Vodka can be distilled from pretty much anything starchy: wheat, rye, barley, potatoes, even quinoa. Potato vodkas, in particular, are renowned for their viscous, creamy mouth feel. It should come as no surprise that the Potato State crafts some fine vodkas. Here's a look at three silky sips made from spuds in Idaho.
44 North Idaho Potato Vodka, $24.95
Distilled in Rigby with Idaho Burbank and Russet potatoes using a five-column distillation process, 44 North's Idaho Potato Vodka is dreamily smooth. With not much happening on the nose, this vodka blooms on the palate with hints of citrus peel before finishing with a pleasant creaminess. While one taster praised its "dangerous chuggability," another proclaimed, "This is exactly what vodka should be."

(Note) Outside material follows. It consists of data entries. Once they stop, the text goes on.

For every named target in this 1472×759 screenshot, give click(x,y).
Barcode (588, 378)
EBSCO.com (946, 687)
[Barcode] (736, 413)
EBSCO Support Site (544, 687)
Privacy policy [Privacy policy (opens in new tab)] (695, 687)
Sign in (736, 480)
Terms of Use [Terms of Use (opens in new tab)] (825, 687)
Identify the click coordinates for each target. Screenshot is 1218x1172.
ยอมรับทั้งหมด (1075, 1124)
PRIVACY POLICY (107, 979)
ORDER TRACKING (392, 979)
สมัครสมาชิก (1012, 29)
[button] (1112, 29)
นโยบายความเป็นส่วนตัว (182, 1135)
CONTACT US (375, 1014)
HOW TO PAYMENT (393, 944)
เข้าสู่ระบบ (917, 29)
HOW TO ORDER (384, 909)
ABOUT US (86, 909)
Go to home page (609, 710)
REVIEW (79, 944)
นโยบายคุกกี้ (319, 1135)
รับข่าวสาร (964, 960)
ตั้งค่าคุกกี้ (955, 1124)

Koenig Famous Idaho Potato Vodka, $19.95
Crafted one batch at a time in hand-hammered copper pot stills in Caldwell, Koenig's potato vodka has a more pronounced heat on the nose than 44 North. It also has a notable earthiness on the palate and a thick, creamy texture with lingering burn on the finish. One taster compared it to a "potato brandy," but added that "more complexity isn't necessarily better in vodka."

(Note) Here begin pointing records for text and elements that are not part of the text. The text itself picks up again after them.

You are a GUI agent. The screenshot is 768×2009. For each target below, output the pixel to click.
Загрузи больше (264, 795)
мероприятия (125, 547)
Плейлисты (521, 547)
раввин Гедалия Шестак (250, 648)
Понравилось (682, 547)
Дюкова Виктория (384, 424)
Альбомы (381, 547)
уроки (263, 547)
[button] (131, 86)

Grand Teton Potato Vodka, $19.95
Grand Teton's Potato Vodka is "distilled the equivalent of 20 times" then "proofed with pure mountain water and polished with charcoal and garnet crystal." That extra effort didn't win over our panel. With a sweet, slightly chemical nose that reminded one taster of a laundromat, it has a rough burn that fades into notes of lavender and lilac on the mid-palate before the burn returns. As one taster said: "My lips feel drunk."